→ **Trecho selecionado**
┌──
O governo de São Paulo lançou edital para contratação de 3,8 mil moradias populares, com investimento de 1,2 bilhão de reais. O projeto fica em um terreno de 2 milhões de m², entre Guarulhos, Arujá e Itaquaquecetuba, conhecido como Fazenda Albor. O objetivo é viabilizar infraestrutura e habitação para famílias de menor renda.

A área ocupada pelo terreno já enfrentou invasões e reintegração de posse ao longo dos anos. Na nova licitação, áreas ocupadas irregularmente ficaram de fora para simplificar o processo.

A CDHU, responsável pelo edital, mudou o modelo de licitação para um processo competitivo, função semelhante a um leilão. A abertura das propostas está marcada para 26 de junho.

Estrutura da licitação

O vencedor será quem apresentar o menor aporte público da CDHU. A estatal aportará até 732 milhões de reais (60% do total) e o parceiro privado ficará com 468 milhões (40%).
└──
→ **Extrato de dados**
┌──
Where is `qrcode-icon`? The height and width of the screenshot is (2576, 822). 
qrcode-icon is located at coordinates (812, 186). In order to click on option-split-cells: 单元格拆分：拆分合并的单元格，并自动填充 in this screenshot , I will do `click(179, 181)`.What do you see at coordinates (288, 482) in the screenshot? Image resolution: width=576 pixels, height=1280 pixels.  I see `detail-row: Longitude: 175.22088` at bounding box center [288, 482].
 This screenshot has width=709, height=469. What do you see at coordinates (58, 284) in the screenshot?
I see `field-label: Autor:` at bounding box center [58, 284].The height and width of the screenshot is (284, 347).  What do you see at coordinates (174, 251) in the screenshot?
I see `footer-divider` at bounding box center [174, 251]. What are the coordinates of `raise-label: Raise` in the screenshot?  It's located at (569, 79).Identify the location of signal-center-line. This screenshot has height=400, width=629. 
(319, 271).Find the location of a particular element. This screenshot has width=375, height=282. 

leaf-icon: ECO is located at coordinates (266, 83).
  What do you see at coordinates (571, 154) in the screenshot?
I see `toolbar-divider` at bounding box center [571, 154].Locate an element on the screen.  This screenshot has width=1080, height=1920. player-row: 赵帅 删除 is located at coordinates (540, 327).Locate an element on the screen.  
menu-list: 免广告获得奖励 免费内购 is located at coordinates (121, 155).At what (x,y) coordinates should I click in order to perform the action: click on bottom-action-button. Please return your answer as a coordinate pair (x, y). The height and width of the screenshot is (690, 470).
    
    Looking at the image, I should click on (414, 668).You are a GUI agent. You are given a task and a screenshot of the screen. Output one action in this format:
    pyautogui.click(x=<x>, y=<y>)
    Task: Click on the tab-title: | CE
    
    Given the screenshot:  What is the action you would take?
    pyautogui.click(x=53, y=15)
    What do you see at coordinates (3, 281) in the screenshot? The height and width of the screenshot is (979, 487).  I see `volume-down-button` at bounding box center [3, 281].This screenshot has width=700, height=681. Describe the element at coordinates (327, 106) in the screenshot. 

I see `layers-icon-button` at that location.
└──
→ **Item de ação A**
Segundo o trecho selecionado sobre a licitação de moradias populares, qual é o valor máximo que a CDHU vai aportar?
→ **Item de ação B**
Traduza para o inglês a frase "A abertura das propostas está marcada para 26 de junho.", que aparece no trecho selecionado.
→ **Item de ação C**
Dê continuidade ao trecho selecionado sobre a licitação de moradias populares na Fazenda Albor a partir da última frase apresentada.

→ **Resposta do exercício A**
Até 732 milhões de reais, o equivalente a 60% do total.

→ **Resposta do exercício B**
The opening of the bids is scheduled for June 26.

→ **Resposta do exercício C**
O dinheiro público financiará infraestrutura como saneamento, energia, vias, calçadas e creches. O capital privado será destinado às obras de construção das moradias, com venda realizada pela própria CDHU.

Segundo o presidente da CDHU, Reinaldo Iapequino, o terreno não pode ficar ocioso. A parceria busca reduzir o risco de demanda, facilitando a venda das unidades, mesmo diante de concorrência com programas como o Minha Casa Minha Vida.

Detalhes operacionais

O terreno de 2 milhões de m² foi dividido em três lotes: Lot 1 com 1.080 unidades, Lot 2 com 1.769, e Lot 3 com 984 moradias. As obras devem ficar prontas em até seis anos, com contrapartida da CDHU paga ao longo de 12 anos.

Para ampliar a atratividade, há a possibilidade de emissão de Certificados de Recebível Imobiliário (CRI), lastreados no fluxo de pagamentos da estatal. A divisão busca atender diferentes perfis de demanda, mantendo foco em habitação acessível.